> [Page text]
+ + + + + + +

The Central Intelligence Agency had explicit guidelines for “human experimentation” before, during and after its post-9/11 torture of terrorism detainees, the Guardian has learned, which raise new questions about the limits on internal oversight over the agency’s in-house and contracted medical research.
Sections of a previously classified CIA document, made public by the Guardian on Monday, empower the agency’s director to “approve, modify, or disapprove all proposals pertaining to human subject research”. The leeway provides the director, who has never in the agency’s history been a medical doctor, with significant influence over limitations the US government sets to preserve safe, humane and ethical procedures on people.
CIA director George Tenet approved abusive interrogation techniques, including waterboarding, designed by CIA contractor psychologists. He further instructed the agency’s health personnel to oversee the brutal interrogations – the beginning of years of controversy, still ongoing, about US torture as a violation of medical ethics.
But the revelation of the guidelines has prompted critics of CIA torture to question how the agency could have ever implemented what it calls “enhanced interrogation techniques” – despite apparently having rules against “research on human subjects” without their informed consent.
Indeed, despite the lurid name, doctors, human-rights workers and intelligence experts consulted by the Guardian said the agency’s human-experimentation rules were consistent with responsible medical practices. The CIA, however, redacted one of the four subsections on human experimentation.
“The more words you have, the more you can twist them, but it’s not a bad definition,” said Scott Allen, an internist and medical adviser to Physicians for Human Rights.
The agency confirmed to the Guardian that the document was still in effect during the lifespan of the controversial rendition, detention and interrogation program.
After reviewing the document, one watchdog said the timeline suggested the CIA manipulated basic definitions of human experimentation to ensure the torture program proceeded.
“Crime one was torture. The second crime was research without consent in order to say it wasn’t torture,” said Nathaniel Raymond, a former war-crimes investigator with Physicians for Human Rights and now a researcher with Harvard University’s Humanitarian Initiative.
Informed consent, the director and his ‘human subject research’ panel
The document containing the guidelines, dated 1987 but updated over the years and still in effect at the CIA, was obtained under the Freedom of Information Act by the ACLU and shared with the Guardian, which is publishing it for the first time.
The relevant section of the CIA document, “Law and Policy Governing the Conduct of Intelligence Agencies”, instructs that the agency “shall not sponsor, contract for, or conduct research on human subjects” outside of instructions on responsible and humane medical practices set for the entire US government by its Department of Health and Human Services.
A keystone of those instructions, the document notes, is the “subject’s informed consent”.

+ + + + + + +

> [Record excerpts]
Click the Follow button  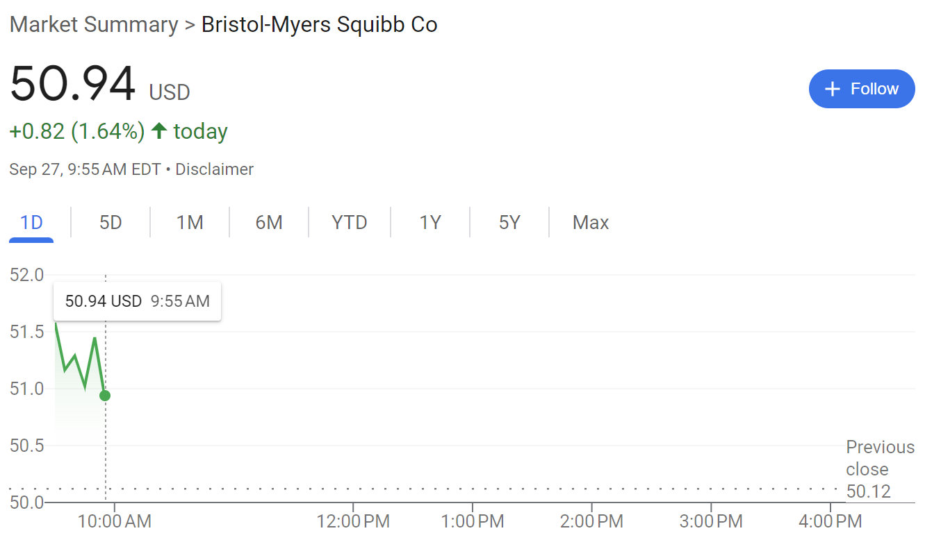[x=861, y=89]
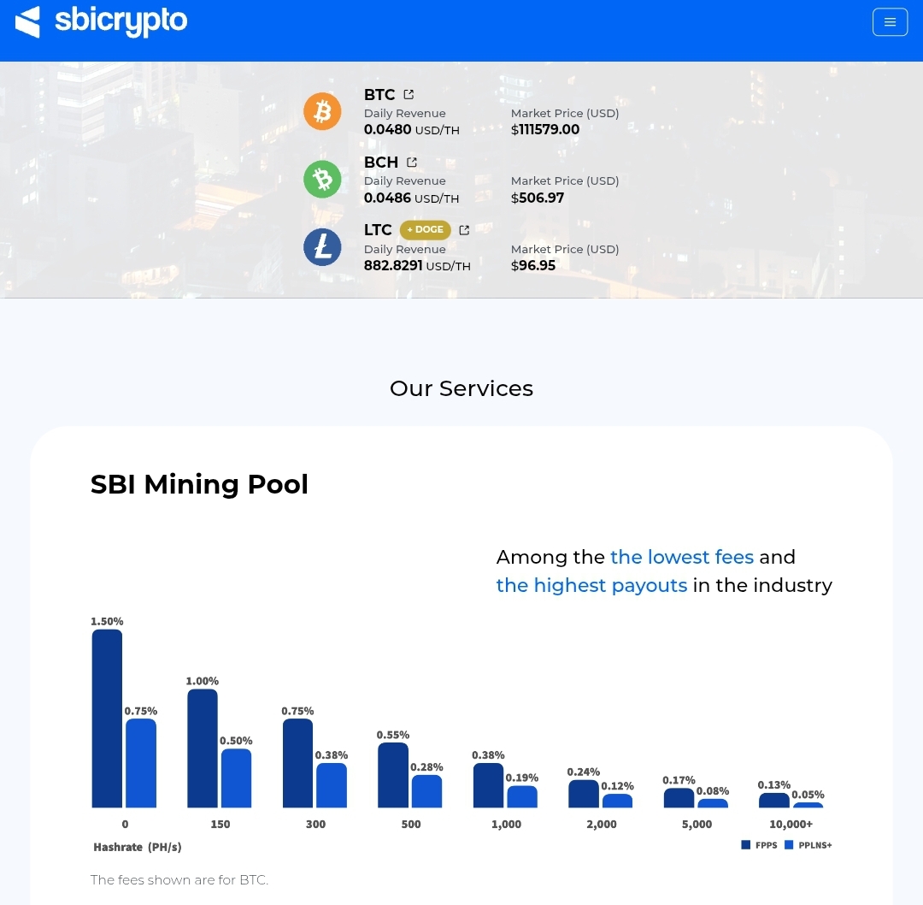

+ + + + + + +

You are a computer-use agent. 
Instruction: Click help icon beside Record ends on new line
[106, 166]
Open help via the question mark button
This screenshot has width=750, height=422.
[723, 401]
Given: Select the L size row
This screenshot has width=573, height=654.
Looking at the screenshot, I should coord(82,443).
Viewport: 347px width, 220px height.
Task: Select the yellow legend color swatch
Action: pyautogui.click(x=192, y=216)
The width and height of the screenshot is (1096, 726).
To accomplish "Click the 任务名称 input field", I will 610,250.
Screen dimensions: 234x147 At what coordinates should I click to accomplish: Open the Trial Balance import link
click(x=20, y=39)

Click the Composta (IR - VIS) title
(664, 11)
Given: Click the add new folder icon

+ + + + + + +

> [What to do]
1: In the article about the CIA's human-experimentation guidelines, what year is the document containing the guidelines dated?
2: Write what comes next in the article about the CIA's human-experimentation guidelines, continuing after its last sentence.
The material isn't needed for anything here.

> [Answers for the exercise]
1: 1987

2:
That language echoes the public, if obscure, language of Executive Order 12333 – the seminal, Reagan-era document spelling out the powers and limitations of the intelligence agencies, including rules governing surveillance by the National Security Agency . But the discretion given to the CIA director to “approve, modify, or disapprove all proposals pertaining to human subject research” has not previously been public.
The entire 41-page CIA document exists to instruct the agency on what Executive Order 12333 permits and prohibits, after legislative action in the 1970s curbed intelligence powers in response to perceived abuses – including the CIA’s old practice of experimenting on human beings through programs like the infamous MK-Ultra project , which, among other things, dosed unwitting participants with LSD as an experiment.
The previously unknown section of the guidelines empower the CIA director and an advisory board on “human subject research” to “evaluate all documentation and certifications pertaining to human research sponsored by, contracted for, or conducted by the CIA”.
CIA doctors, waterboarding and blurred lines of policy
Experts assessing the document for the Guardian said the human-experimentation guidelines were critical to understanding the CIA’s baseline view of the limits of its medical research – limits they said the agency and its medical personnel violated during its interrogations, detentions and renditions program after 9/11.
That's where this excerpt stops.